Monday, 23 June 2014

The Creative and Digital Art of Image Blending


There is always more to art than what meets the eye. Throughout ages there have been mysteries and puzzles lurking behind those lines and patterns on canvas and artists go to great lengths to master and execute those techniques which have ushered in a new era of photorealism. Digital arts have taken it to a whole new level by enabling artists to do more with just a click of button. But that 'click' of the button encapsulates a series of mathematical operations that are oblivious to even the most profound artists of our time. Therein lies our opportunity for revelation :p. So just let your brain neurons fire away happily 'cause
               Creativity is intelligence having fun 
                                                                                              -Albert Einstein 

You might be wondering as to what the poster of Ghost Rider is doing on a blog titled 'A Human In a Machine's Word', The Rider being neither a human nor a machine. Well it is here because it is an excellent example of a digital art form known as Image Blending in which two layers of different images - that of Johnny Blaze and the Ghost Rider in this instance, are seamlessly and aesthetically blended together. Such images are often created using commercial software like Adobe Photoshop. Today we shall try and understand what goes at the backend while creating such effects and then create our own masterpiece using Computer Vision techniques. 

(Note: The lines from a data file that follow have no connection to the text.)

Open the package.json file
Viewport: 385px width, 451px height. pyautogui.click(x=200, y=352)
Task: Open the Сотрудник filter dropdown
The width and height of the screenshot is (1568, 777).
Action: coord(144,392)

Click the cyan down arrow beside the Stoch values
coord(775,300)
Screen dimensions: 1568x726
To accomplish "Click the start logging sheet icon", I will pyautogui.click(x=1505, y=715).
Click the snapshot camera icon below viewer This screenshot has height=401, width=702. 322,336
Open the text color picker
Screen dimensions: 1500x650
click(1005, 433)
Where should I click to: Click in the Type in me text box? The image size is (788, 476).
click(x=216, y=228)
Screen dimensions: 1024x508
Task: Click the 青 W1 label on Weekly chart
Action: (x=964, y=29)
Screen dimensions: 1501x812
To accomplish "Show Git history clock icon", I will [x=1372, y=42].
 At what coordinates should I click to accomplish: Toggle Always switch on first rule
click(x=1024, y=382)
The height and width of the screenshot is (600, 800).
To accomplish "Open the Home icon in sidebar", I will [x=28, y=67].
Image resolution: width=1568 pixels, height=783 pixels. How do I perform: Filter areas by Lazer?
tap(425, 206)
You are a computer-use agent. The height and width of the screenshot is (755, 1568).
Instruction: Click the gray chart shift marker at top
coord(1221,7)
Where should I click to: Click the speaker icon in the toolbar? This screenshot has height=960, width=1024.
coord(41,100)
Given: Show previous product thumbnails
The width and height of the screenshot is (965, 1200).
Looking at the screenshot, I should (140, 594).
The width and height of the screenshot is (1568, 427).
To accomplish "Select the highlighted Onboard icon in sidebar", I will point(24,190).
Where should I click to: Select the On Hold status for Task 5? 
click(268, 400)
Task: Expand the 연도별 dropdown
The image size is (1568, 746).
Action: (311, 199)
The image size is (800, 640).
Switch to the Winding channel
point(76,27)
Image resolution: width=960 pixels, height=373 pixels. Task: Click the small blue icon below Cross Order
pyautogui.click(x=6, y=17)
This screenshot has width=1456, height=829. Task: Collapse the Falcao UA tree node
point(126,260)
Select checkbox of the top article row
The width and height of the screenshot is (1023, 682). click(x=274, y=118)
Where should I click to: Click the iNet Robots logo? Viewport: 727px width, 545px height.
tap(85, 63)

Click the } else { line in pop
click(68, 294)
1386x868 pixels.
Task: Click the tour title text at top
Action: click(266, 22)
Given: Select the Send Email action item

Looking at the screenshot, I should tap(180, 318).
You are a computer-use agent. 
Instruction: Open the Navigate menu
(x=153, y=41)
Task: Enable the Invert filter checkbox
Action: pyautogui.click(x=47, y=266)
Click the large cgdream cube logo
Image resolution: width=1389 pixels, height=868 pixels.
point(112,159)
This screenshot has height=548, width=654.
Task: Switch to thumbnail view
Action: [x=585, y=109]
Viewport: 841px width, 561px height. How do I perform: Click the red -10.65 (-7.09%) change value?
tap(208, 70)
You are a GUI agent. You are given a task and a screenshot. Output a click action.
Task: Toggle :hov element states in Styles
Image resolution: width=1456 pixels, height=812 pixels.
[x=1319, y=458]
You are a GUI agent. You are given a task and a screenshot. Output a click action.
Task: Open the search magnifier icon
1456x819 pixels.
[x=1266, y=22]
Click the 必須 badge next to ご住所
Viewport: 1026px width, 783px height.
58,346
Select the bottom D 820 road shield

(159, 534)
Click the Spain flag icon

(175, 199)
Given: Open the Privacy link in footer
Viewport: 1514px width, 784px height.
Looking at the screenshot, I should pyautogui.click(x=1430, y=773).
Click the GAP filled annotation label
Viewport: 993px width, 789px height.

But first we need to understand the concept of Gaussian and Laplacian Image Pyramids

Gaussian Pyramid

An image pyramid is a multi-scale representation of an image that allows the processing of an image at different resolutions. It is basically a collection of images derived from the original image using some mathematical operations. However, all pyramid representations have two properties in common:
  1. The subsequent images are smaller than the current image, usually by a factor of 2. Thus, when the images are stacked together in the order of decreasing size, the stack resembles a pyramid and hence the name 'Image Pyramid'
  2. The base of the pyramid captures the high frequency characteristics of the image, i.e, finer details (such as edges and texture) whereas the subsequent layers capture the low frequency characteristic or the coarser features in the image (such as object silhouettes and appearance)

In the case of gaussian pyramid, represented as \(I_G(n)\) to denote the \(n^{th}\) level of the gaussian pyramid of image \(I(x,y)\), each subsequent layer is a gaussian smoothed and sampled version of the previous image. This deserves a deeper look.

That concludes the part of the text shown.